The display in the Goshen Historical Museum window tells a story of community sacrifice that was universal during World War II. “Goshen sends 1,200 to war” shouts the banner headline in the “V-Day” edition of The News Democrat published May 5, 1945. The victory being heralded in the edition was the Allies triumph over Nazi Germany and its allies.
Turn the pages to today and our nation and nations who fought those Nazis alongside us, are honoring an event that led to that victory. Today is the 70th anniversary of D-Day, which was the landing of Allied forces on the beaches of Normandy, France to begin the slow, deadly process of pushing the German army out of France and other occupied European nations. Today is a solemn day and it is being marked with ceremonies around the world to honor those who took part in the landings.

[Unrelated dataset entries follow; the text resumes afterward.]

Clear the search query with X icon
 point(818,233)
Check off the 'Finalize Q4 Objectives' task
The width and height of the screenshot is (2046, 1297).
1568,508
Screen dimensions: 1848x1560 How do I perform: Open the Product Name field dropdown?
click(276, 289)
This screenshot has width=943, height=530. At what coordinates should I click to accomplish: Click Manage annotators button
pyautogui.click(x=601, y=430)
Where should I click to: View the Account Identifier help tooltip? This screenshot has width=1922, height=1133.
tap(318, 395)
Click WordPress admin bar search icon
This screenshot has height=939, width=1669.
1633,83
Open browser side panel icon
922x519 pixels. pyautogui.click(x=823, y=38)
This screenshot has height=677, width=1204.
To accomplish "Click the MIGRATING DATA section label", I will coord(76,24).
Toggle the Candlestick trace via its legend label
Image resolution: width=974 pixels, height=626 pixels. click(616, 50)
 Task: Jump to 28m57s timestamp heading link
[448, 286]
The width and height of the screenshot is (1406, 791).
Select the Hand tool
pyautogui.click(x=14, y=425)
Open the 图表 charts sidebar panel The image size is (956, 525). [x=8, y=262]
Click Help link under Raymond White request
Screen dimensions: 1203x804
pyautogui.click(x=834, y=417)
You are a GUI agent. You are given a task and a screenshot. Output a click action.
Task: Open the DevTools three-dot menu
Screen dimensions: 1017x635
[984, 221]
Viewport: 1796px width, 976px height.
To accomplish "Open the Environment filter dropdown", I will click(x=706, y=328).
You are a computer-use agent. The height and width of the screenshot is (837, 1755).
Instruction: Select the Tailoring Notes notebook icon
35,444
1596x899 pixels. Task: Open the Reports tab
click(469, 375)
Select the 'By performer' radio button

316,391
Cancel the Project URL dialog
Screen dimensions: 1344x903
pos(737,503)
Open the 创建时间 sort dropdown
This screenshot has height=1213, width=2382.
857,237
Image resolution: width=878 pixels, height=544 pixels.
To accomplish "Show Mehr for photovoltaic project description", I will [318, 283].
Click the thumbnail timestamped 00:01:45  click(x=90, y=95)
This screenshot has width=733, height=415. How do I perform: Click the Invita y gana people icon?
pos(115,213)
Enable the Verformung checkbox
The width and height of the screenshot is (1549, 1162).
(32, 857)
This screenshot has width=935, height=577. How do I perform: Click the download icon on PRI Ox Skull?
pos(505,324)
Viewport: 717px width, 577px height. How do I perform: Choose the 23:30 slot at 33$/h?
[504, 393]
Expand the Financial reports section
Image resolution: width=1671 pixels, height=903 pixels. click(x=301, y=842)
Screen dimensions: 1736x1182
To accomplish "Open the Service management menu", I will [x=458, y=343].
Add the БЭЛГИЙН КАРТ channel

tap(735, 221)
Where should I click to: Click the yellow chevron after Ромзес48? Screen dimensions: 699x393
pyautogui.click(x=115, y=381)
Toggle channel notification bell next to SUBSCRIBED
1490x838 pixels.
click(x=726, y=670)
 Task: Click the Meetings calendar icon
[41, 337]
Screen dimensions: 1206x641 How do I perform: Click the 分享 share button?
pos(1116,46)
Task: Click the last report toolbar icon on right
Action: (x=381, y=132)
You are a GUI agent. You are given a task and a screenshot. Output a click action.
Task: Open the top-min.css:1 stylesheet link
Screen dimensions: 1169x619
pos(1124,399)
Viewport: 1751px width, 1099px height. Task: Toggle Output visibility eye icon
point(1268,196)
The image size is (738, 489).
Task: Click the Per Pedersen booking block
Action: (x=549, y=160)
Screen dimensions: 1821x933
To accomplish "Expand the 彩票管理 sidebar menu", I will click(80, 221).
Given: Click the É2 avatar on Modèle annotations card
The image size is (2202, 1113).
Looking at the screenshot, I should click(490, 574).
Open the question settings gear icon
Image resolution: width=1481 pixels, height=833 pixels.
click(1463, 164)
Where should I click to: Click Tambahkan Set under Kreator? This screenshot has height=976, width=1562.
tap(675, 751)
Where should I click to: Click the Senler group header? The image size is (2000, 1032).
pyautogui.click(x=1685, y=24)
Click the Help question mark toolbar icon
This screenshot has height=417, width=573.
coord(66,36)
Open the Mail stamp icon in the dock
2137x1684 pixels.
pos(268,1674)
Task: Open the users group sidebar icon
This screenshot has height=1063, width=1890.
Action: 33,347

On June 6, 1944, it’s likely the GIs headed for Normandy were thinking more of their immediate survival than their impact on history. But what an impact they had.
Some of those men who landed on D-Day and in the days and weeks that followed, were from the Goshen area. Most of them returned home after winning the victory in Europe. But some did not return with their bodies and minds intact. Others did not return at all and their eternal sacrifice has left large holes in their families and in our community.
Even after 70 years, the deeds performed that day by ordinary men from Goshen and thousands of other American communities, stand as a testament to how our nation committed during World War II to aid the enslaved and the occupied people of Europe. As Goshen Mayor Allan Kauffman stated so well on Memorial Day, “We Americans are at our best when we are bonded by a noble purpose.” Yes we are.